When the Toronto Blue Jays swapped second basemen with the Arizona Diamondbacks, sending Aaron Hill and John McDonald to the desert for Kelly Johnson, they were hoping to acquire the Kelly Johnson of 2010, who put up career-high numbers two summers ago. There’s no hiding from the fact that 2011 was a nightmare year for Johnson: he hit for the lowest average of his career, and struck out more than he ever had before, with a strikeout rate well above his career average. Johnson’s success seems to hinge on his batting average on balls in play: he emerged in 2007 and 2008 in Atlanta as an everyday second baseman, and re-emerged in 2010 in Arizona, thanks to his above-average BABIP. In 2011, Johnson’s BABIP dropped back down to 2009 levels, and that was paired with the worst contact rate of his career. The move to Toronto, however, seemed to rejuvenate Johnson, and in only 33 games with the Blue Jays, Johnon was worth almost as many wins as he was in 114 games with the Diamondbacks. After accepting arbitration from Toronto to be their everyday second baseman, Johnson will have every opportunity to prove that all he needed, again, was a change of scenery. Should Johnson find himself high atop the Blue Jays batting order, and should he pick up where he left off in Toronto, there’s no reason why he can’t be a solid contributor to your fantasy lineup. Unless his BABIP is low. Then all bets are off. (Navin Vaswani)
The Quick Opinion:
A late-August trade to Toronto was the kick in the pants Kelly Johnson needed. As a Blue Jay, and devoid of the pressures of a pennant race, Johnson found his stroke -- both his walk and strikeout rates improved. Should he get off to a good start in April and May, as he’s proven to do, there’s no reason why Johnson can’t again become a .280-hitting, 20-home-run man again. Draft him.

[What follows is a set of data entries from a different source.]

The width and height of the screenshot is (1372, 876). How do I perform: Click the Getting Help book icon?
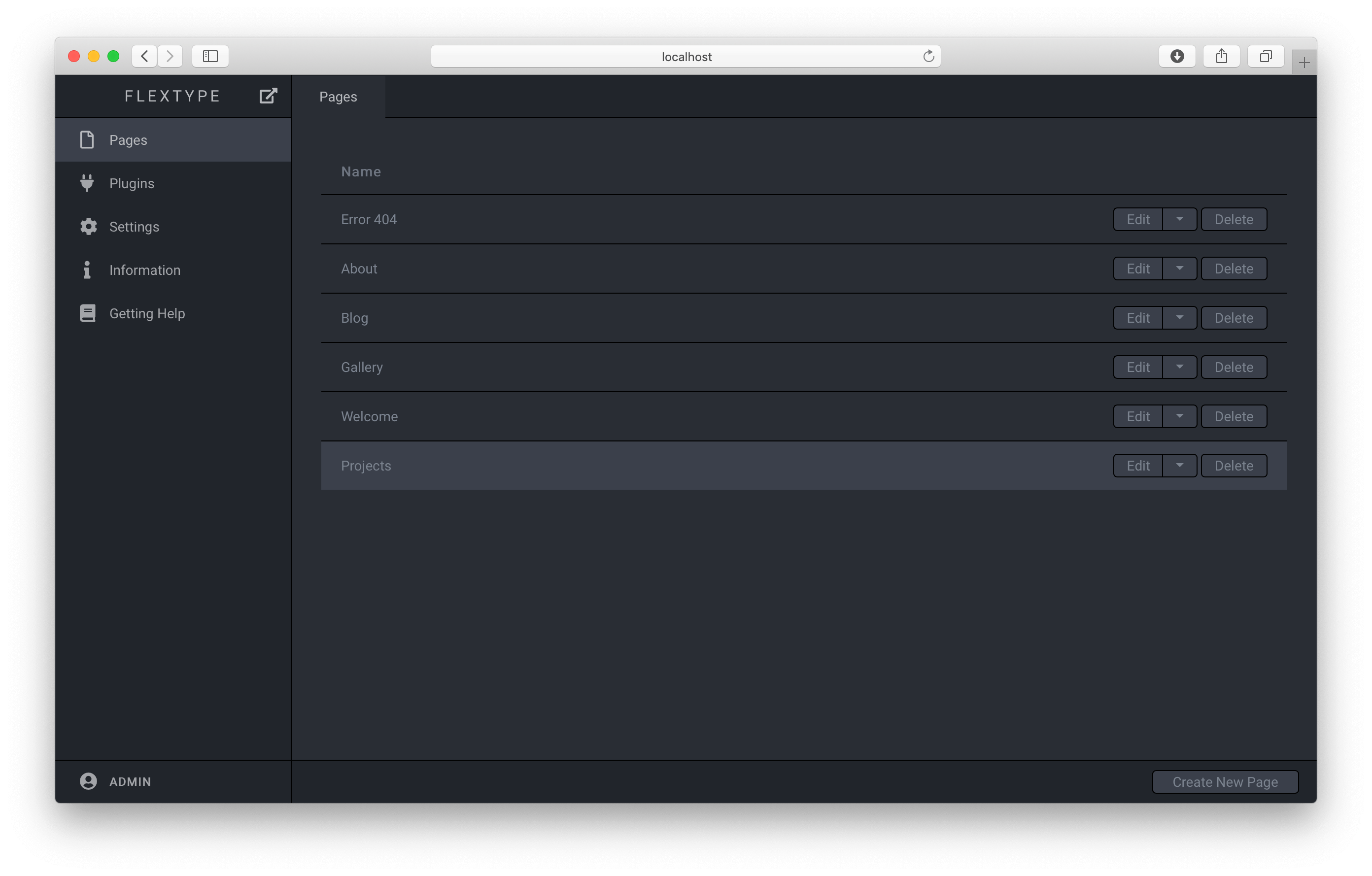[x=87, y=313]
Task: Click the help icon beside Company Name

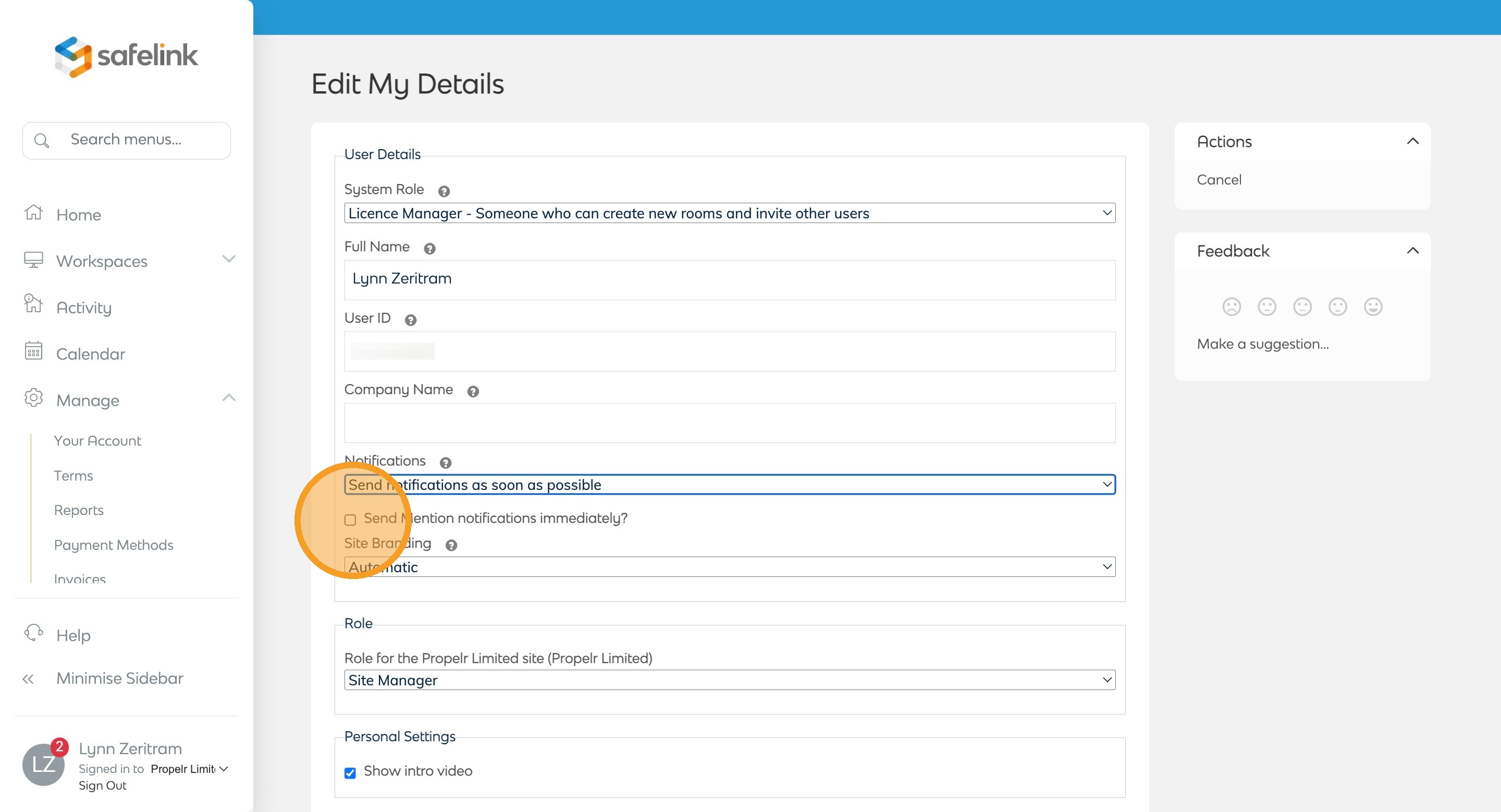Action: pyautogui.click(x=473, y=391)
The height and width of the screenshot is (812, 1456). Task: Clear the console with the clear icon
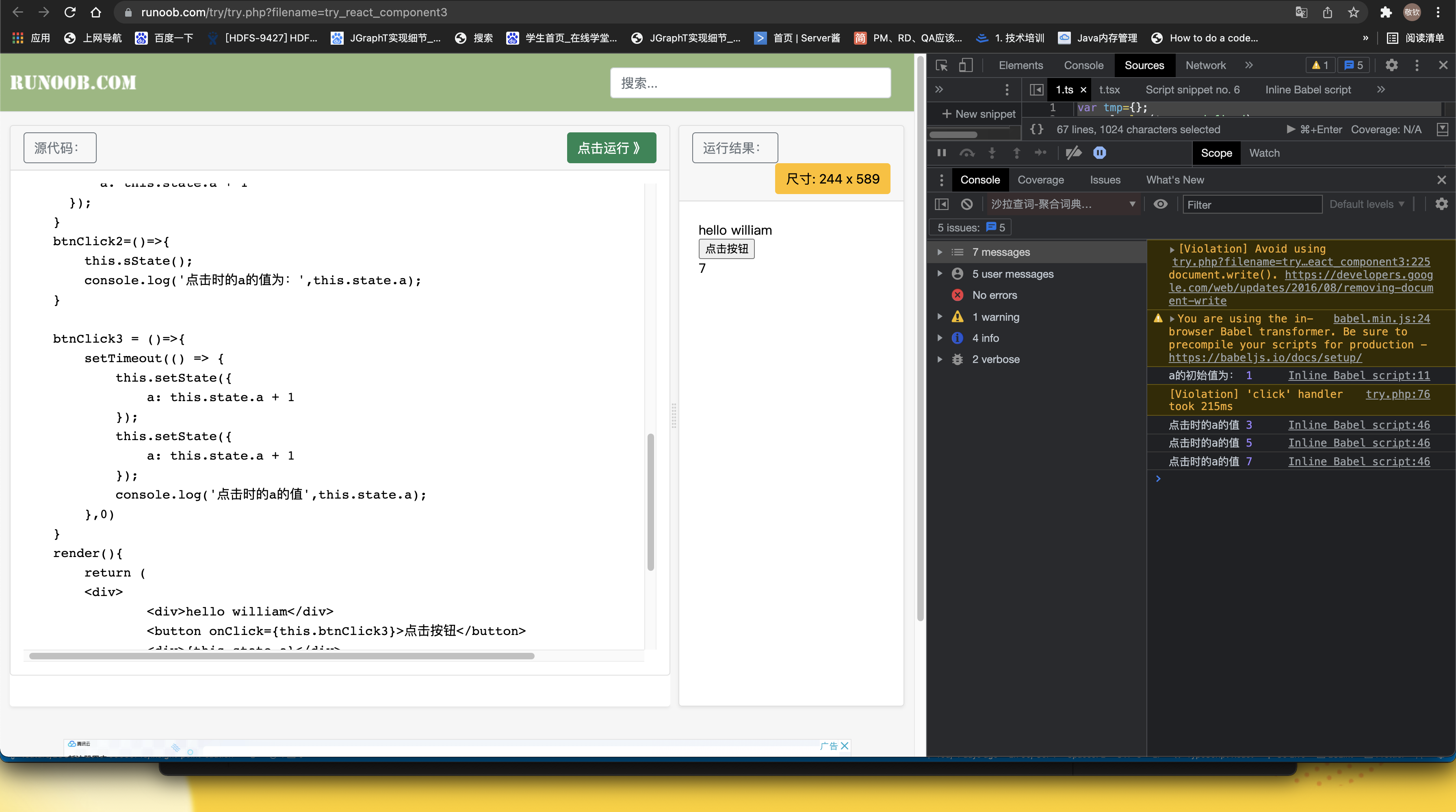coord(966,204)
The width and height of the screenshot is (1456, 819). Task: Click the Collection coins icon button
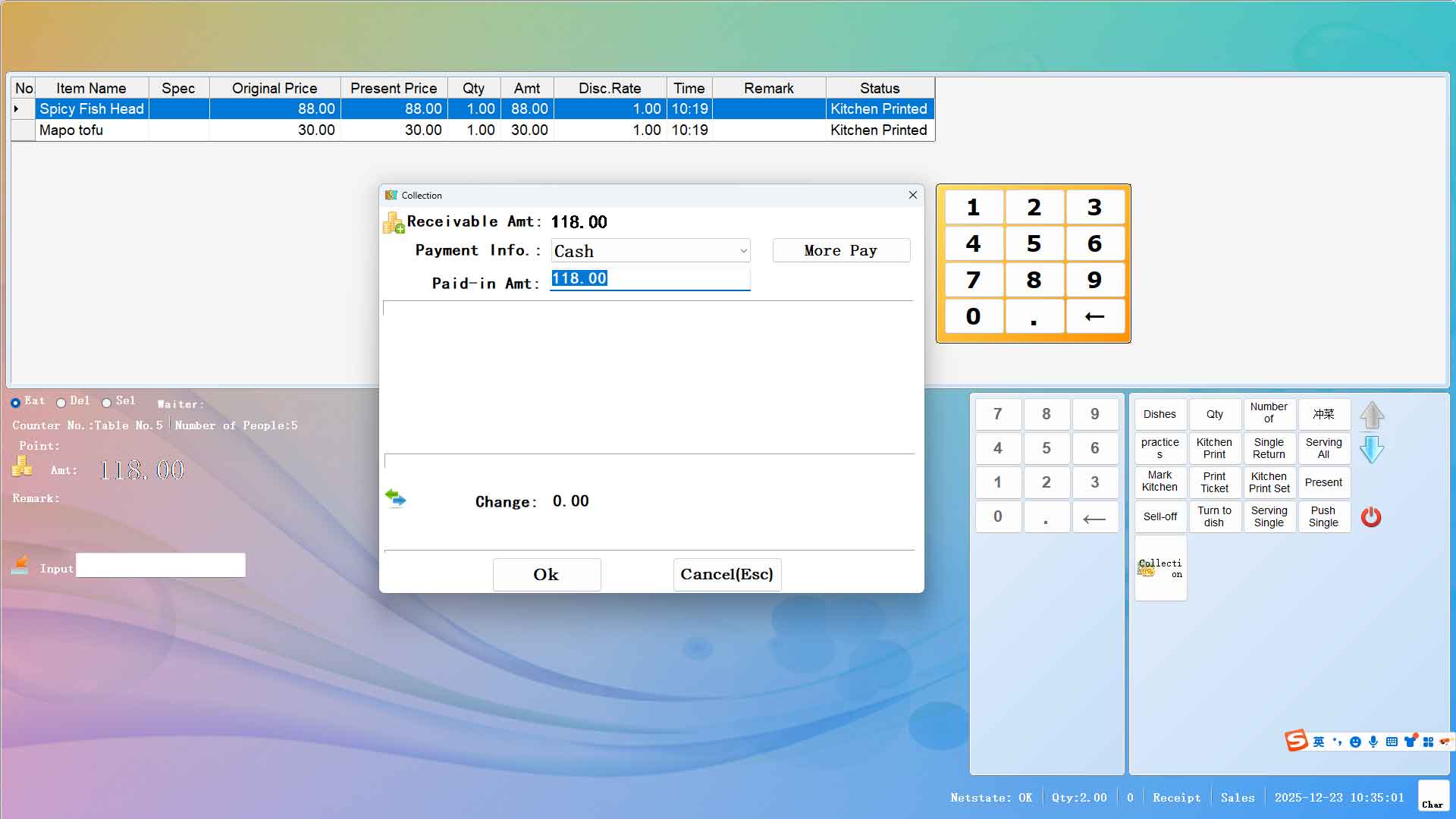coord(1160,568)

The 2012 season was Kelly Johnson’s worst. His home runs are down, his contact’s way down, and his strikeouts are way up. Currently a free agent, time hasn’t been kind to Kelly Johnson, who’ll turn 31 in February. Right now, he’s an option in only the deepest of deep leagues, provided he finds full-time work.
Depending on how the Yankees roster shakes out, Kelly Johnson could be in line for some serious playing time in the Bronx. He started the 2013 season as one of the Rays' hottest hitters, but struggles in the second half eroded his plate appearances. A fresh start with the Robinson-Cano-less, Alex-Rodriguez-less Yankees could put the flexible Johnson into overtime infield duties. Johnson also has almost no discernable platoon split, though he does hit ground-ball pitchers a skosh better the fly ball pitchers. His .235/.305/.410 may be as sexy as hotel bathrobe (so mildly sexy), but he managed that line in a pitchers park. He's likely eligible at left field in all leagues, as well as second and potentially third base. Add in that low, near right-field wall in Yankee Stadium and, hey!, you got yourself a stew! A stew of success. (
The Quick Opinion:
Depending on the state of the Yankees roster, Kelly Johnson could be in line for not only serious playing time boosts, but also production boosts. And a lefty-friendly stadium will mark a positive change from the power-suppressing confines of Tropicana Field for this potential mid-round steal.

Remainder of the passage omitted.